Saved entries
+ + + + +

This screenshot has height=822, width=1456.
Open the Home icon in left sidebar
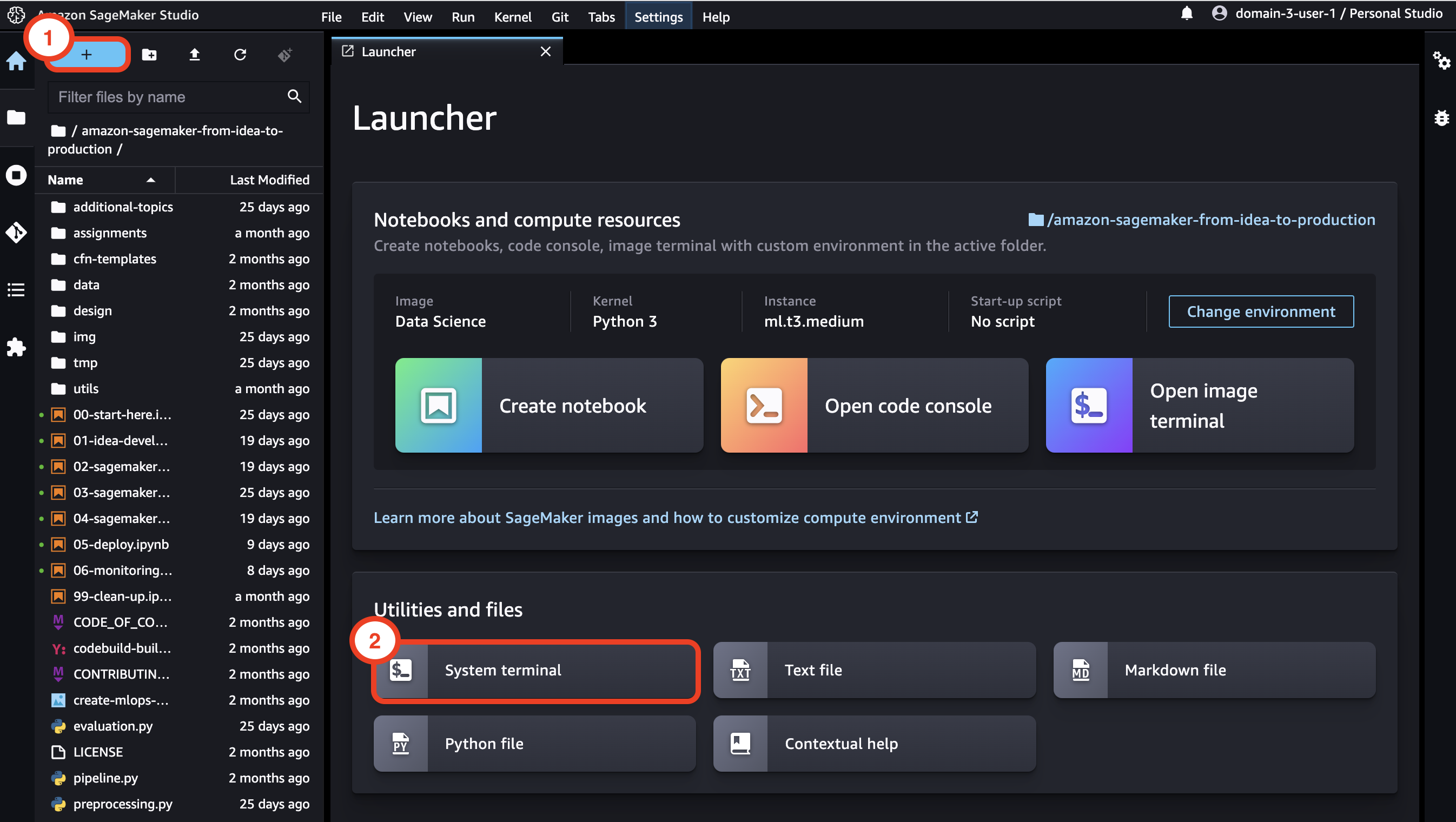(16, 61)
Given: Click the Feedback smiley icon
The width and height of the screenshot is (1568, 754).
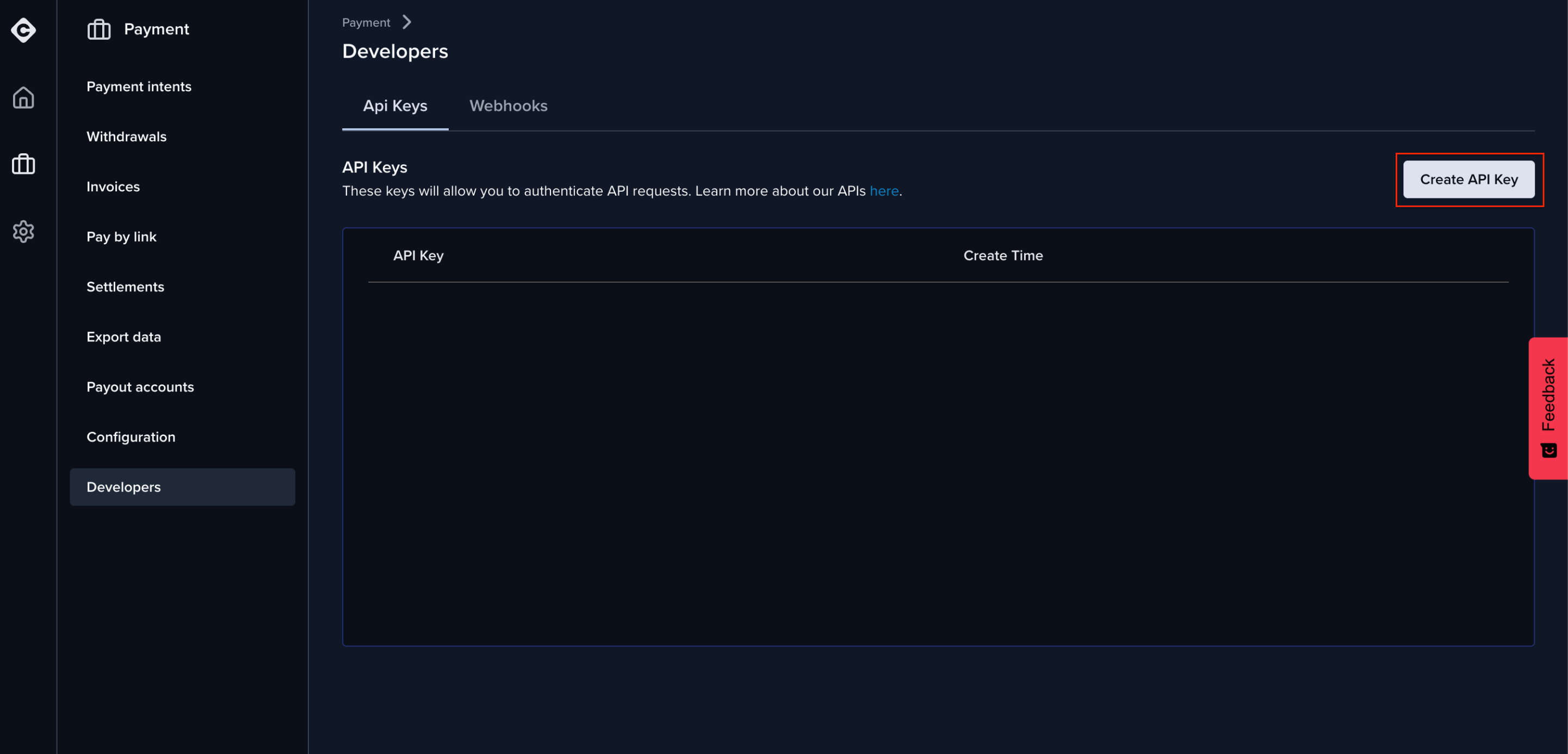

+ + + + +

• **About this task**
All entries above should be returned exactly, apart from their pictures.

• **Answer area**
This screenshot has height=822, width=1456.
Open the Home icon in left sidebar
(16, 61)
Given: Click the Feedback smiley icon
The width and height of the screenshot is (1568, 754).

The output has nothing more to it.